Still, there may be a couple of reallocations as the string grows.
But we can do even better.
3) One Allocation, Backward Fill
We know in advance how many digits a number will have.
If we pre-size the string and fill it backwards, we eliminate reallocation and reversals.
#include <string>
#include <cstdint>
static inline unsigned ulen10_u32(uint32_t x) {
if (x >= 1000000000u) return 10;
if (x >= 100000000u) return 9;
if (x >= 10000000u) return 8;
if (x >= 1000000u) return 7;
if (x >= 100000u) return 6;
if (x >= 10000u) return 5;
if (x >= 1000u) return 4;
if (x >= 100u) return 3;
if (x >= 10u) return 2;
return 1;
}
std::string itoa_single_alloc(int v) {
bool neg = v < 0;
uint32_t u = neg
? static_cast<uint32_t>(-static_cast<long long>(v))
: static_cast<uint32_t>(v);
unsigned len = ulen10_u32(u) + (neg ? 1u : 0u);
std::string s;
s.resize(len);
char* p = s.data() + len;
do {
*--p = char('0' + (u % 10));
u /= 10;
} while (u);
if (neg) *--p = '-';
return s; // NRVO / move elision
}
Here, we resize once (often no heap at all, then fill digits backwards.
Exactly one allocation.
Since most modern std::string implementations keep a small buffer inline inside the string object itself. This means short strings don’t allocate on the heap at all.
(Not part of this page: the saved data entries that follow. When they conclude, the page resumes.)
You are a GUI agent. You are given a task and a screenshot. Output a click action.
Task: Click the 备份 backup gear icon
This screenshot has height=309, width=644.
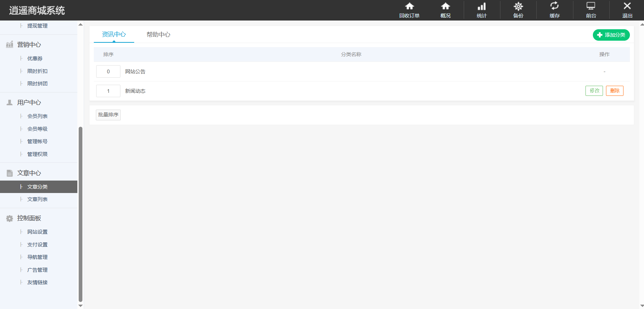[x=518, y=7]
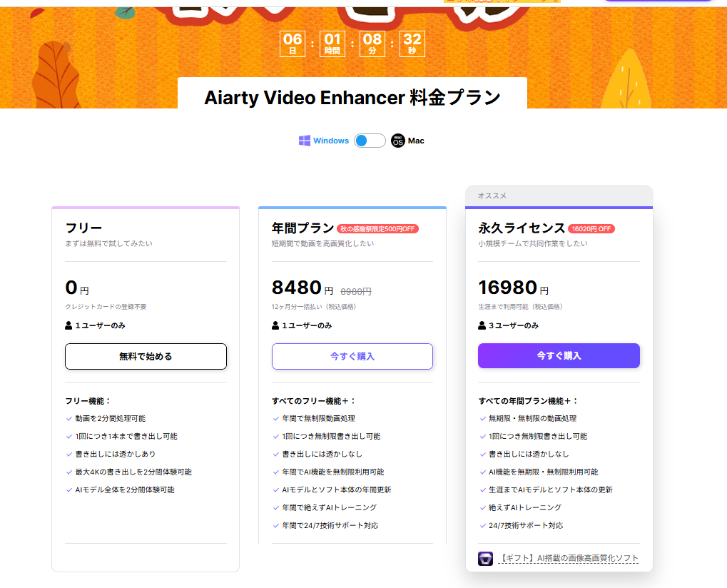Select the Mac text label
727x588 pixels.
click(416, 141)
4) High Performance: Digit Pair Table
To go even faster, we can write two digits at a time.
Instead of repeated / 10 and % 10, we use / 100 and % 100, then look up both characters from a table:
#include <string>
#include <cstdint>
static const char digit_pairs[] =
"0001020304050607080910111213141516171819"
"2021222324252627282930313233343536373839"
"4041424344454647484950515253545556575859"
"6061626364656667686970717273747576777879"
"8081828384858687888990919293949596979899";
static inline unsigned ulen32(uint32_t x) {
if (x >= 1000000000u) return 10;
if (x >= 100000000u) return 9;
if (x >= 10000000u) return 8;
if (x >= 1000000u) return 7;
if (x >= 100000u) return 6;
if (x >= 10000u) return 5;
if (x >= 1000u) return 4;
if (x >= 100u) return 3;
if (x >= 10u) return 2;
return 1;
}
std::string efficient_itoa(int v) {
bool neg = v < 0;
uint32_t u = neg
? static_cast<uint32_t>(-static_cast<long long>(v))
: static_cast<uint32_t>(v);
unsigned len = ulen32(u) + (neg ? 1u : 0u);
std::string s;
s.resize(len);
char* p = s.data() + len;
while (u >= 100) {
unsigned two = (u % 100) * 2;
u /= 100;
*--p = digit_pairs[two + 1];
*--p = digit_pairs[two + 0];
}
if (u >= 10) {
unsigned two = u * 2;
*--p = digit_pairs[two + 1];
*--p = digit_pairs[two + 0];
} else {
*--p = char('0' + u);
}
if (neg) *--p = '-';
return s;
}
Why is this fast?
- Half as many divisions.
- Branches are simple and predictable.
- Still only one allocation (and most likely none).